Sex differences in cognitive abilities are well documented. For instance, women excel at tasks involving fine motor skills and verbal fluency, whereas men excel at visuospatial abilities (Kimura and Hampson, 1993). One framework for understanding sex differences in cognitive functioning is the behavioral endocrinological approach that holds that sex differences often reflect the permanent effects of prenatal sex steroid hormones on brain structure and function (organizational effects) as well as the physiologic actions of circulating sex steroid hormones on brain structure and function in later life (activational effects). In this context, an approach used in the field of behavioral endocrinology to study cognitive sex differences is to group tasks according to sex differences in normative samples, using a ‘male’ score comprised of tests on which males outperform females and a ‘female’ score for tests on which females on average perform at a higher level compared to males. This approach contrasts the standard approach of analyzing sex differences in cognitive domains (eg, memory, executive function) comprised of varying tests regardless of normative sex differences in the ability to perform them. The behavioral endocrinological approach has been used in studies examining influences of sex steroid hormones on cognitive performance. For example, a study examining the possible influence of estrogen on cognitive abilities in healthy young women demonstrated within-subject enhancements on a ‘female’ composite score during the high-estrogen phase of the menstrual cycle compared to the low-estrogen phase of the cycle (Hampson, 1990). Conversely, a study of male-to-female trans-sexuals found a decrease in performance on a ‘male’ composite score with estrogen supplementation and an increase on that composite score in female-to-male trans-sexuals following testosterone administration (Slabbekoorn et al, 1999). To date, this approach of grouping tests according to the direction of sex differences has not been used in studies of sex differences in cognitive functioning in untreated first-episode schizophrenia, or to our knowledge in the study of treatment effects on cognition in this disorder.

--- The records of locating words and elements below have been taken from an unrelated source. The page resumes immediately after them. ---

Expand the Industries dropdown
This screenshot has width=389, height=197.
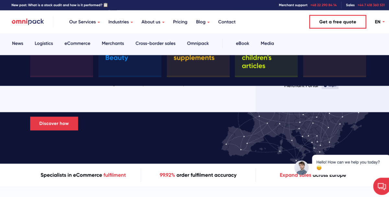pos(121,22)
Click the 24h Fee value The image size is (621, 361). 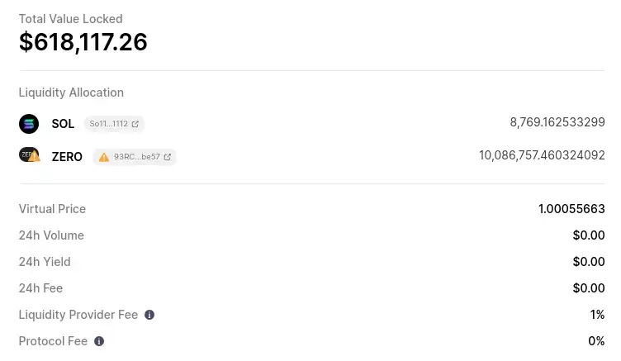click(x=589, y=288)

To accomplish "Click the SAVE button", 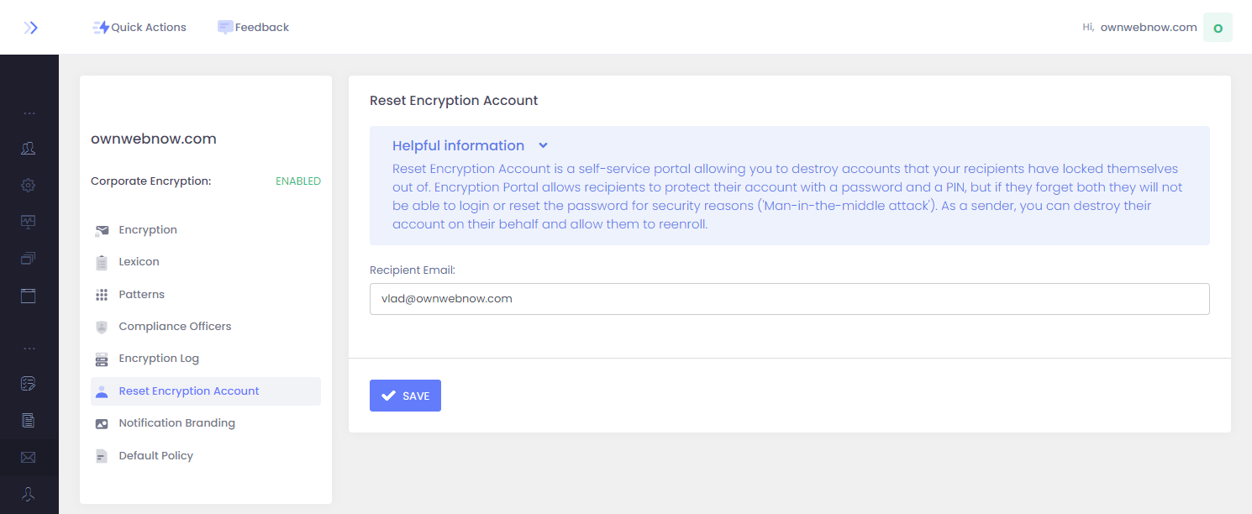I will pyautogui.click(x=405, y=395).
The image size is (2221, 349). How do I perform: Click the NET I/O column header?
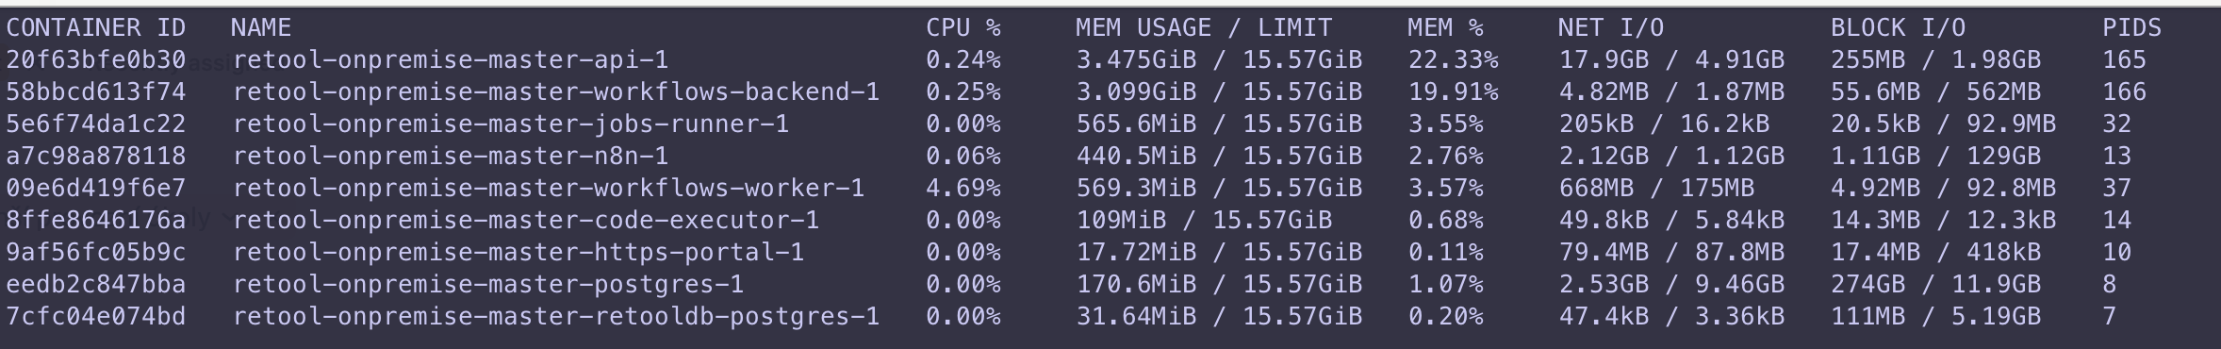coord(1611,28)
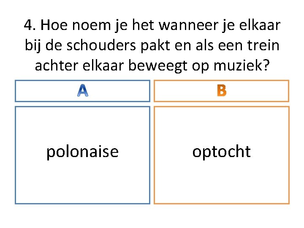Click the blue letter A icon
304x228 pixels.
(x=83, y=90)
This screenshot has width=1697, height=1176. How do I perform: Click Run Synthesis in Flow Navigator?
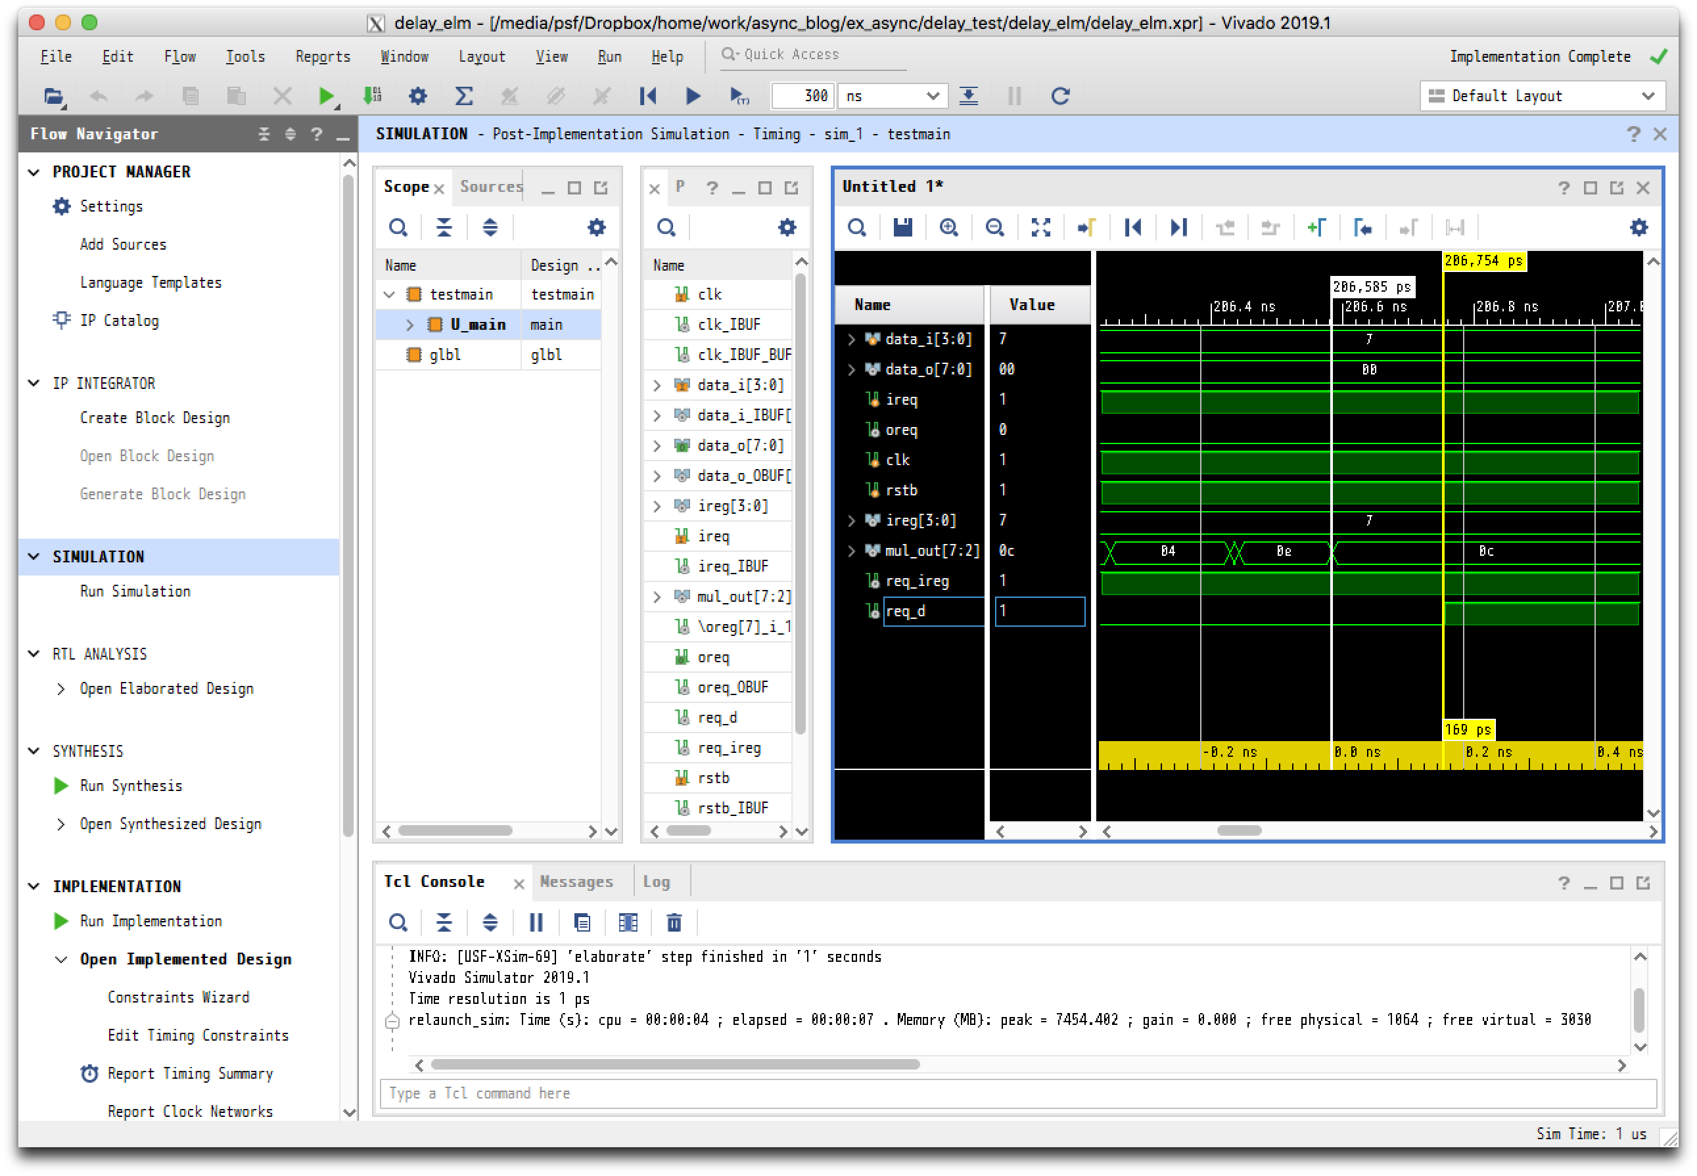point(131,785)
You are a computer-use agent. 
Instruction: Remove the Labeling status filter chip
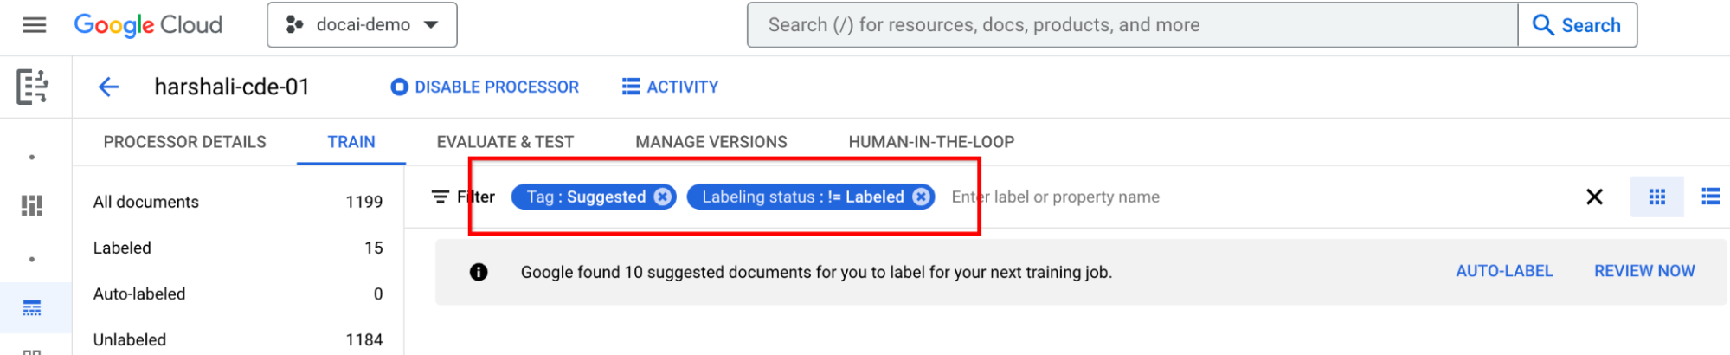(922, 197)
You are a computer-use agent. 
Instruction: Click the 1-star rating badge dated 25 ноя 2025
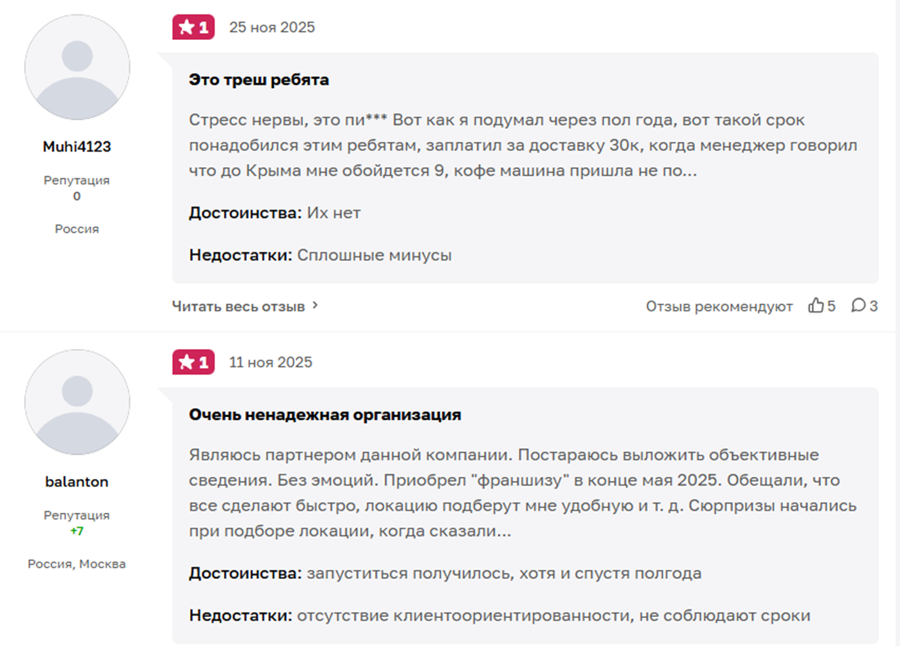194,27
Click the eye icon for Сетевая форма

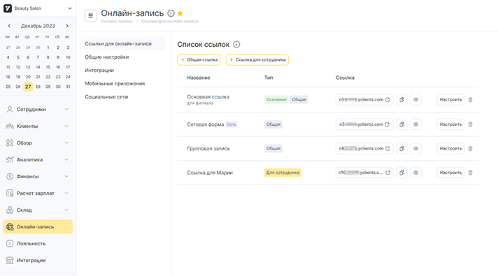415,124
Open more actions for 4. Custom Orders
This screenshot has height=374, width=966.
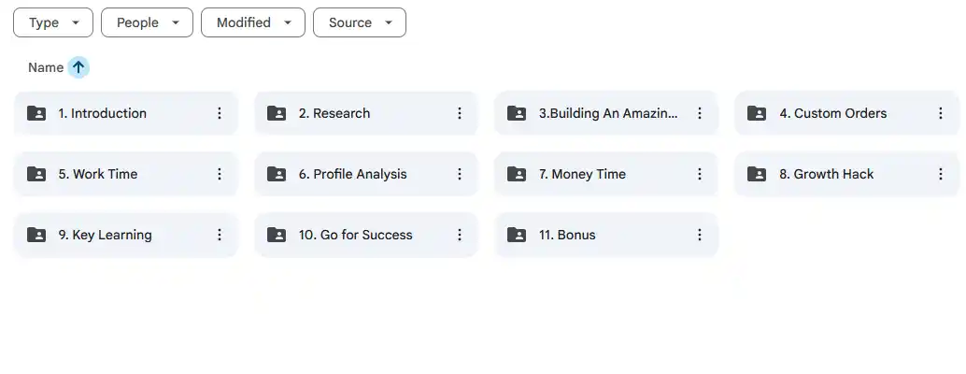point(941,113)
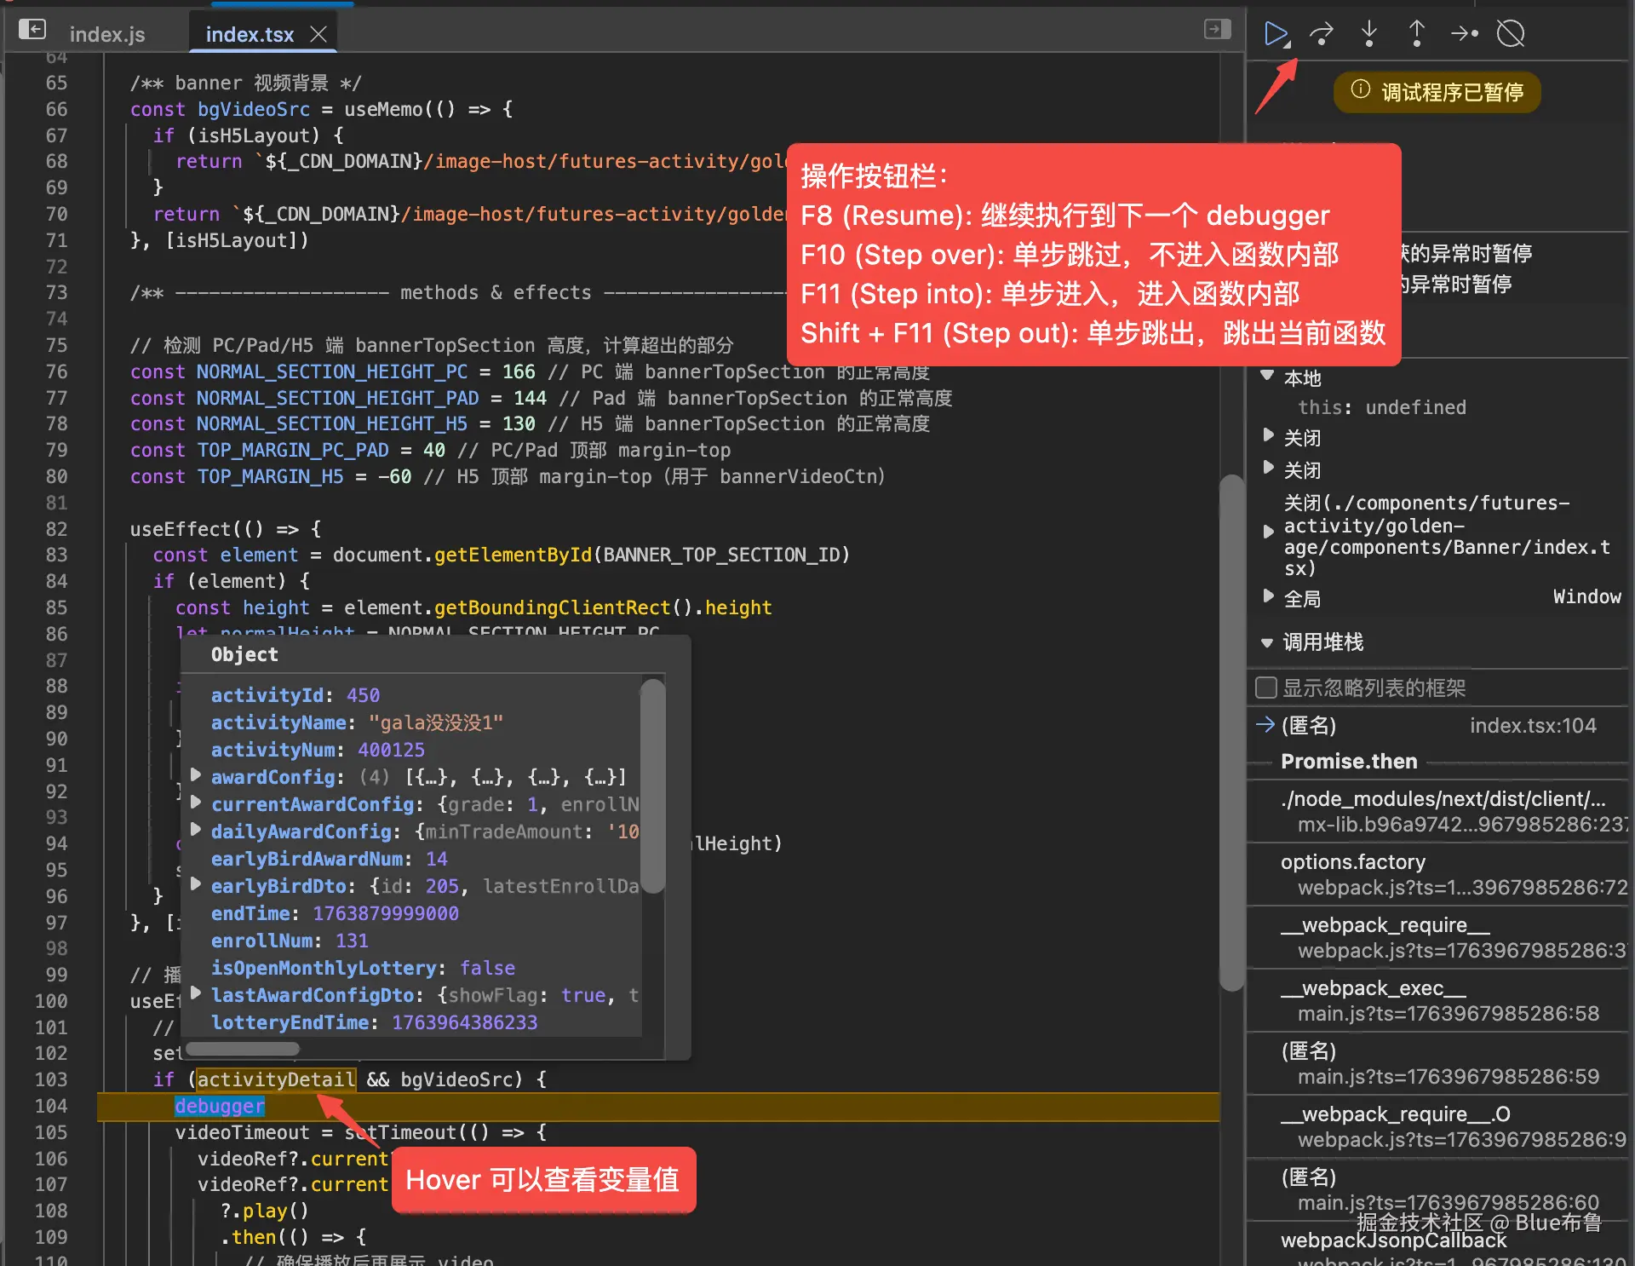The height and width of the screenshot is (1266, 1635).
Task: Select the options.factory call stack frame
Action: point(1352,862)
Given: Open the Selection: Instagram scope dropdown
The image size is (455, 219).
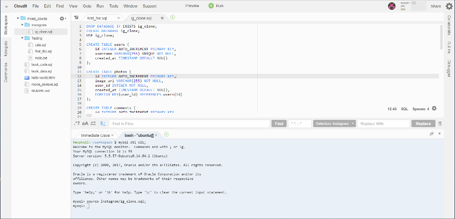Looking at the screenshot, I should pos(335,123).
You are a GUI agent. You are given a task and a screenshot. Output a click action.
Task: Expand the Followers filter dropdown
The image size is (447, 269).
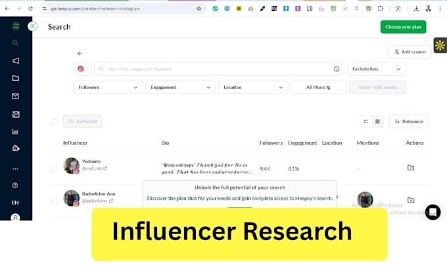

In the present study, we sought to investigate sex differences in cognitive response to medication in first-episode patients with schizophrenia by examining performance on ‘male’ and ‘female’ neurocognitive composite scores. Specifically, we examined performance before and after antipsychotic treatment in a sample of antipsychotic-naïve first-episode schizophrenia patients participating in the University of Pittsburgh First-Episode Project. We hypothesized that (a) women with schizophrenia would show a post-treatment selective improvement in cognitive domains in which females typically show an advantage, and (b) this response would be greater than any change observed in male patients on cognitive tests that favor males or that favor females. A finding of greater sex-specific cognitive enhancement in female compared to male patients would suggest effects beyond a generalized ‘normalization’ of sex differences post-treatment.

METHODS

Participants

The sample included 70 patients (44 males, 26 females) and 39 healthy individuals (23 males, 16 females) recruited into the University of Pittsburgh First-Episode Project, a prospective study of the early course of schizophrenia. Diagnoses of these antipsychotic naïve patients were made according to The American Psychiatric Association (APA) DSM IV, 1994 using the Structured Clinical Interview for DSM diagnoses (SCID) (Spitzer et al, 1992) and consensus diagnostic review meetings examining all available clinical information. Healthy individuals were matched to patients on age, sex, and parental socioeconomic status (see Table 1). Healthy subjects in the project were recruited from the community via bulletin board and newspaper advertisements and had no Axis I diagnoses based on the SCID. Inclusion criteria included (1) age between 14 and 45 and (2) English as first language. Exclusion criteria included: (1) history of systemic or neurological disease, (2) earlier treatment with electroconvulsive therapy, (3) history of head trauma with loss of consciousness, (4) history of substance dependence or substance abuse within 3 months of study enrollment, and (5) history of medications known to affect neurobehavioral functions within 1 month of study entry. All female patients and healthy individuals were premenopausal. Twenty-five female patients were not receiving oral contraceptives, and for one patient this information could not be confidently determined. Seven female healthy subjects were on oral contraceptives, three were not on oral contraceptives, and for six women this information was not available.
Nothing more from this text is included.